I am currently fighting a bitter war of attrition with my own scripts. When I ran these checks manually, testing each step with extreme caution, everything eventually clicked perfectly. But the moment I integrated the automated pipeline with Telegram and hit run, operations that worked flawlessly yesterday suddenly began to crash.

[Shorts Factory #4] The Endless Bug Hunt

I honestly do not know if I was just incredibly lucky during the initial tests or if the automation gods are simply punishing me today. Either way, every single one of these bugs must be hunted down and destroyed. Sometimes, the worst enemy is just my own exhaustion.

Case in point: I spent over an hour tearing my hair out over a critical failure, tracing logic paths and checking server loads. The culprit? A stupid typo I made while pasting my OpenAI API key. I felt like an absolute idiot when I finally found it, realizing how much time I had just burned.

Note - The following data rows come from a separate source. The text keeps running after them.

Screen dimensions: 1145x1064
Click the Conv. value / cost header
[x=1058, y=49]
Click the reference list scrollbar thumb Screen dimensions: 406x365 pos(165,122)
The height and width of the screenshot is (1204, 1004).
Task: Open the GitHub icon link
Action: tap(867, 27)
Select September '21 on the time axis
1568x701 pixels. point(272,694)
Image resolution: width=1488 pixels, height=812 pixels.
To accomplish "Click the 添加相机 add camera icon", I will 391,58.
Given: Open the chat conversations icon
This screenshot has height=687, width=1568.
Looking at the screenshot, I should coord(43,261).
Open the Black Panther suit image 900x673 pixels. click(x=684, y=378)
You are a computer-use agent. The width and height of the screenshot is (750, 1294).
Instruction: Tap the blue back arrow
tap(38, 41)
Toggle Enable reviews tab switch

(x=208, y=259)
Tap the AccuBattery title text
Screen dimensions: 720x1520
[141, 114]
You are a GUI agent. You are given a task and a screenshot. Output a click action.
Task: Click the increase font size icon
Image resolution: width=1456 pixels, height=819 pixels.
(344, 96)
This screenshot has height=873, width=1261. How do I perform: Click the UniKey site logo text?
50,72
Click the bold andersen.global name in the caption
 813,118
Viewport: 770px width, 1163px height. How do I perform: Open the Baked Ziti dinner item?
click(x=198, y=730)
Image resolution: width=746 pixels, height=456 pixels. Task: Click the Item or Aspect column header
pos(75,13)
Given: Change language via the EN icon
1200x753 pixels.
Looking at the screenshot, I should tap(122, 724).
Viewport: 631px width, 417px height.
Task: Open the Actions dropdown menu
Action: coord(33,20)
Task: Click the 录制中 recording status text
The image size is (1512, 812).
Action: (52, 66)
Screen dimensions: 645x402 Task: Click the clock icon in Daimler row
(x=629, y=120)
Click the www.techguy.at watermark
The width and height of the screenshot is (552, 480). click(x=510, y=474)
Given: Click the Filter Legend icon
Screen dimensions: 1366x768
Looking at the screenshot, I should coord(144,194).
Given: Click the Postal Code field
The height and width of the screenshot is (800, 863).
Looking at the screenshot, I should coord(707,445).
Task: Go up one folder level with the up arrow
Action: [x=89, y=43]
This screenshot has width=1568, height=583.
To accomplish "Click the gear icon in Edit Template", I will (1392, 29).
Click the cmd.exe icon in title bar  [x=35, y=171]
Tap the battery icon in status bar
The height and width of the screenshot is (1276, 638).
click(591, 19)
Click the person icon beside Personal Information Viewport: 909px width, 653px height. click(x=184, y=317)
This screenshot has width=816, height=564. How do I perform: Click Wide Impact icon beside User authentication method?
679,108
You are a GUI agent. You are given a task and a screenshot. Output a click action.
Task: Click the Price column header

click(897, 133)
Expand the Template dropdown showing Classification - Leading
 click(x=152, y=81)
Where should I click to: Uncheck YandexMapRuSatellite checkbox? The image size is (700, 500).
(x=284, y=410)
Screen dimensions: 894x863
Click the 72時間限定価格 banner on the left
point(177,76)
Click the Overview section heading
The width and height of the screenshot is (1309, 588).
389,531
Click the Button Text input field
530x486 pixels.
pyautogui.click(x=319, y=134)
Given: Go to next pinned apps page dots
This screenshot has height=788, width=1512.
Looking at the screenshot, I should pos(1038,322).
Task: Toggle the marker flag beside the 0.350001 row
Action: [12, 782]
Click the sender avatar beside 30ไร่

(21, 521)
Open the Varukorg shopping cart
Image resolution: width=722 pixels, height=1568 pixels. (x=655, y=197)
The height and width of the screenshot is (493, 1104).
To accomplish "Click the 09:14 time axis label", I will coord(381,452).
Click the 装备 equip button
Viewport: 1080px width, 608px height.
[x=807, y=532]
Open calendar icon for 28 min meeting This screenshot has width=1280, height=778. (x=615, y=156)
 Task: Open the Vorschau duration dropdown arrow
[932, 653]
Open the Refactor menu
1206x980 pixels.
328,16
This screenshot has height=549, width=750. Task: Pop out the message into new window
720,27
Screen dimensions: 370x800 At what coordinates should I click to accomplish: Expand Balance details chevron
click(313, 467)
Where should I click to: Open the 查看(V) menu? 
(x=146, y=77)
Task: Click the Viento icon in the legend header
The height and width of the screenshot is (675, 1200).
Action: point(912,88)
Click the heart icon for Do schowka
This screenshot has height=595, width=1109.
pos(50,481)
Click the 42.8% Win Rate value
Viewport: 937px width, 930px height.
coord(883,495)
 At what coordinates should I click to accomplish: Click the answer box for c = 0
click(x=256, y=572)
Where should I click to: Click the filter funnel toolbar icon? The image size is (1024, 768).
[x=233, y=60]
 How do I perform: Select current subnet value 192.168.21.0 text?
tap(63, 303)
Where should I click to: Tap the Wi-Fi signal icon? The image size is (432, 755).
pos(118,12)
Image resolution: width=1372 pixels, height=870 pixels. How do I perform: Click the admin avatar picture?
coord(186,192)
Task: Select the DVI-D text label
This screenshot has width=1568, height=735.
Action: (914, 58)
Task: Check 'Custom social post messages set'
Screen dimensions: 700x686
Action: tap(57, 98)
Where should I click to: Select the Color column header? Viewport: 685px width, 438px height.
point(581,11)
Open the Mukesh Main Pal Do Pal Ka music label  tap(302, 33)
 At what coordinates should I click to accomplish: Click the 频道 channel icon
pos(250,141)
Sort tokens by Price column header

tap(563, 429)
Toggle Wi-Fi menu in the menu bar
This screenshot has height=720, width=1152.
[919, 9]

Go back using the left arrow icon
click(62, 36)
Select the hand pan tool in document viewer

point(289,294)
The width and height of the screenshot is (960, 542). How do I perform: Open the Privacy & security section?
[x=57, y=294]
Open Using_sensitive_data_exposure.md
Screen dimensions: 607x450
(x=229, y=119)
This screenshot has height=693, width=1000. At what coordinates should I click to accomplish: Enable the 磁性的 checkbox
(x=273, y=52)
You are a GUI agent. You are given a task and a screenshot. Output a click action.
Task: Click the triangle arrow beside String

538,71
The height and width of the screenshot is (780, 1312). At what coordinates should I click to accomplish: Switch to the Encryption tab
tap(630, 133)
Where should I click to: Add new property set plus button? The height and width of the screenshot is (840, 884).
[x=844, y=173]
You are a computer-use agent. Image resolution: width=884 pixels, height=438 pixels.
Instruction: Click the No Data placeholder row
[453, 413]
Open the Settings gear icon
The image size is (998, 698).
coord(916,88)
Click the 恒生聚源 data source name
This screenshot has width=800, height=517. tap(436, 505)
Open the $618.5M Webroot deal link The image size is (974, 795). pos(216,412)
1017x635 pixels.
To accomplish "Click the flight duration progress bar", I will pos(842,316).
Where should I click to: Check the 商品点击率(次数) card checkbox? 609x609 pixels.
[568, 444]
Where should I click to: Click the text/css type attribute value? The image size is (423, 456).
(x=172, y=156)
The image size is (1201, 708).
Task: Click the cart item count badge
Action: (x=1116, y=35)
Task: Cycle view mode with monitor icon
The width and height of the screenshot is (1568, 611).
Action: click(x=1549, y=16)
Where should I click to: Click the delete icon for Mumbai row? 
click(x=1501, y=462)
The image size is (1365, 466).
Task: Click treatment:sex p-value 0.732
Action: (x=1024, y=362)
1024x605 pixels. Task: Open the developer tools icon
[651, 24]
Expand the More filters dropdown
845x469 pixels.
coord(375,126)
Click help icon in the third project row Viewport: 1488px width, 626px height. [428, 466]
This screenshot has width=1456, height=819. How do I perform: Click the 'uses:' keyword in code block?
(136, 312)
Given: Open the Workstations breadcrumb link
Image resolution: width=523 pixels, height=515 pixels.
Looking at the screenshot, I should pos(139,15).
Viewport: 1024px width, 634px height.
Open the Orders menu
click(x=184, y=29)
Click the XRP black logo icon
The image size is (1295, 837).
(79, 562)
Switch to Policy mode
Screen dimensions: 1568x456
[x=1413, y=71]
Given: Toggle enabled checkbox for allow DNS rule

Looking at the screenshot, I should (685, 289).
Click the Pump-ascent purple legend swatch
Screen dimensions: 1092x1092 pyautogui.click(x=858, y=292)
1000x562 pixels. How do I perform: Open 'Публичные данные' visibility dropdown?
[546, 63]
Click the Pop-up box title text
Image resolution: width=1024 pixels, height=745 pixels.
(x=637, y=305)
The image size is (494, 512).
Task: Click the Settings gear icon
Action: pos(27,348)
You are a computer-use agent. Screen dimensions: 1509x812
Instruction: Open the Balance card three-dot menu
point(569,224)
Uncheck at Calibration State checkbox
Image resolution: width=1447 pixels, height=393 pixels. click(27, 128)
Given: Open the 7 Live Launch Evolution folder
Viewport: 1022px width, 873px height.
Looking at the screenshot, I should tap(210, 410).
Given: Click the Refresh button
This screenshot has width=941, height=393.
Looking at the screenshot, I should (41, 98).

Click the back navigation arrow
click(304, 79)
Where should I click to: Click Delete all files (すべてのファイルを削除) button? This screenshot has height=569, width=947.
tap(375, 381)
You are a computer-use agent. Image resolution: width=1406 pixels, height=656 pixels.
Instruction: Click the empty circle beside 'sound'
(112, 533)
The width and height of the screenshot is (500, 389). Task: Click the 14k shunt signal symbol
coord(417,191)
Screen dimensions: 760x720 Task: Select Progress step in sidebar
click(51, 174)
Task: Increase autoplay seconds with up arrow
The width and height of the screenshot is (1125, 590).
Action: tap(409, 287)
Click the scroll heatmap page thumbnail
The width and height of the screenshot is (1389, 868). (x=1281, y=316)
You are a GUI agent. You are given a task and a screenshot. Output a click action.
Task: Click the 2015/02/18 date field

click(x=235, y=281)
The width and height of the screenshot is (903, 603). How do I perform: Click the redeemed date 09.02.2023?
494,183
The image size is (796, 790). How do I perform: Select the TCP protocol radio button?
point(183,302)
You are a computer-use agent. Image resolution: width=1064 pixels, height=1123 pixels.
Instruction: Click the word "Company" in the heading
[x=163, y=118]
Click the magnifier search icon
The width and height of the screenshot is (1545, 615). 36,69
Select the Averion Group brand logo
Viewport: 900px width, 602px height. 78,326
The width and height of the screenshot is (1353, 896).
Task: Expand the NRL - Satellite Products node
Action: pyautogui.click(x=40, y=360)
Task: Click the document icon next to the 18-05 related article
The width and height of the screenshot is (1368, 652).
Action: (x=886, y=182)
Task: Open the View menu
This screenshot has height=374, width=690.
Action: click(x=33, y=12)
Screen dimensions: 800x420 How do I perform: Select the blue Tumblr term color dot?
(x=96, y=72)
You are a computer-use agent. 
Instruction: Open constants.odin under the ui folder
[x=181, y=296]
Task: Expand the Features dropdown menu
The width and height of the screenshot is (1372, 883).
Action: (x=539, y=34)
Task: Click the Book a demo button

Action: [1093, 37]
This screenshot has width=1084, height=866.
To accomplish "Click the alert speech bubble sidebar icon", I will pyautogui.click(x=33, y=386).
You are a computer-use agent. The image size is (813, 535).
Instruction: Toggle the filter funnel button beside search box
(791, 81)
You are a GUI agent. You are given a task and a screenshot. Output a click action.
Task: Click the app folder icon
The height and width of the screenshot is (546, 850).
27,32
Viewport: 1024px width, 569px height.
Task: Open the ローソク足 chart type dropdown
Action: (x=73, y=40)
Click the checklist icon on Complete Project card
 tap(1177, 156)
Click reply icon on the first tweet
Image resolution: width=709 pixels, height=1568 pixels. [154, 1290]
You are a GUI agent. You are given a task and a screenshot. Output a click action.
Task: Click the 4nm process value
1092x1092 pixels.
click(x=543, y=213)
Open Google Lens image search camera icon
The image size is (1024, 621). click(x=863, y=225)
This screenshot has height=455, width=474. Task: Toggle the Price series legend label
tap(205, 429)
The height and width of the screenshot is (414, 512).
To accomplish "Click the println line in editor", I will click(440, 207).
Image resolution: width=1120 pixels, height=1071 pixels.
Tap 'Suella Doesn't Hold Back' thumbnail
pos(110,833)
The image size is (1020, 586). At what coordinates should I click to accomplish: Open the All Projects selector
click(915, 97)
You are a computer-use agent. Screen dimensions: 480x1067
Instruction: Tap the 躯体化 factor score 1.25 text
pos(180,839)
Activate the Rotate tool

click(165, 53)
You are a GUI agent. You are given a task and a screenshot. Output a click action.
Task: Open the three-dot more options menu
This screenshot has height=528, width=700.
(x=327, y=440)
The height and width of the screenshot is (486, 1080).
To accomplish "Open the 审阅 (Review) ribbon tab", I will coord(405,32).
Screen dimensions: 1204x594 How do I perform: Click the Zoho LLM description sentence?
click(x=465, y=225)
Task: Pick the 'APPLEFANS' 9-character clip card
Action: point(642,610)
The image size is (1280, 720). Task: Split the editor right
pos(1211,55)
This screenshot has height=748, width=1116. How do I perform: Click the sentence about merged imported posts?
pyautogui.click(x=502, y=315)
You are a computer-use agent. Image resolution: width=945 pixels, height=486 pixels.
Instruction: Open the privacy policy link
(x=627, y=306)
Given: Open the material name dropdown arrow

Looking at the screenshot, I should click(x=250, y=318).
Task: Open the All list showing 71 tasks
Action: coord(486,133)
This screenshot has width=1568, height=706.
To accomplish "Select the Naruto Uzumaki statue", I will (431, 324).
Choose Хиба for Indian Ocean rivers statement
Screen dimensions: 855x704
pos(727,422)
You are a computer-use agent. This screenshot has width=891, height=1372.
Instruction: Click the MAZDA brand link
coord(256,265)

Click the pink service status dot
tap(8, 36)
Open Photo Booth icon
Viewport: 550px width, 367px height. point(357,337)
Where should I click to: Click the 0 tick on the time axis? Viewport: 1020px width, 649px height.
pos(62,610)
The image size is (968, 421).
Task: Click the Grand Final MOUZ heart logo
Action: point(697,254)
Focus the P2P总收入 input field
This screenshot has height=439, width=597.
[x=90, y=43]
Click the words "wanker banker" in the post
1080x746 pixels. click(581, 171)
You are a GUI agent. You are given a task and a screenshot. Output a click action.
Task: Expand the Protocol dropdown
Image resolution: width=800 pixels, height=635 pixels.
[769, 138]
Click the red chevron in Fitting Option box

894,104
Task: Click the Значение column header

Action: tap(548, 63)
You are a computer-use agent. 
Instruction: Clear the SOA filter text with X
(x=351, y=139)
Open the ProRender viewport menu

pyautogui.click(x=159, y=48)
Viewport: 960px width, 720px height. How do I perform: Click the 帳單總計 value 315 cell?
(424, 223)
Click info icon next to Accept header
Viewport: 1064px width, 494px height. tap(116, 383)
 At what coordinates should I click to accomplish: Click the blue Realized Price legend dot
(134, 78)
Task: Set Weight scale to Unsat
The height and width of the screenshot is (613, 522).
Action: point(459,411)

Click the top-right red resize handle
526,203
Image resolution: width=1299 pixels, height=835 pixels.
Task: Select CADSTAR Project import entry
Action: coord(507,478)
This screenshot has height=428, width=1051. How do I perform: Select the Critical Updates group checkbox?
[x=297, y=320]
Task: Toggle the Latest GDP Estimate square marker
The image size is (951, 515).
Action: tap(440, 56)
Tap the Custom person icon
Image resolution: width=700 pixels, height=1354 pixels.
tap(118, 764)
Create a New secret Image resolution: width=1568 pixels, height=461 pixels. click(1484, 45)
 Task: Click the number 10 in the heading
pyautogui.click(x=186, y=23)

But a founder’s job is not to be perfect; it is to keep the machine moving forward. Knowing these root errors are still lurking, I built heavy layers of retry logic and self-healing mechanisms into the architecture. The system takes a beating, stumbles, tries different routes, and simply refuses to die.

[Shorts Factory #4] The Endless Bug Hunt

Seeing the final result makes the headache completely worth it. The main rig aggressively renders twenty videos, fires them over to the dedicated upload laptop, and hands off the baton. From there, the script switches AdsPower browser profiles, rotates through twenty isolated YouTube channels, and publishes every single video perfectly.

It works, even if it is brute-forcing its way to the finish line right now. I would call the entire automation system about ninety percent complete. The immediate goal is to patch the underlying code so it runs smoothly without having to lean so hard on those self-healing fallbacks.

I plan to watch this twenty-channel setup closely for the next two weeks. If the pipeline holds up and the metrics look stable, I am immediately doubling the output to forty channels. The technical infrastructure can handle the heavy lifting without breaking a sweat.

The real challenge now shifts away from coding and back to pure strategy. I need to sit down and seriously brainstorm what new niches those next twenty channels will conquer.

When building your own systems, do you aim for absolute perfection first, or do you build something messy that just survives until you can fix it?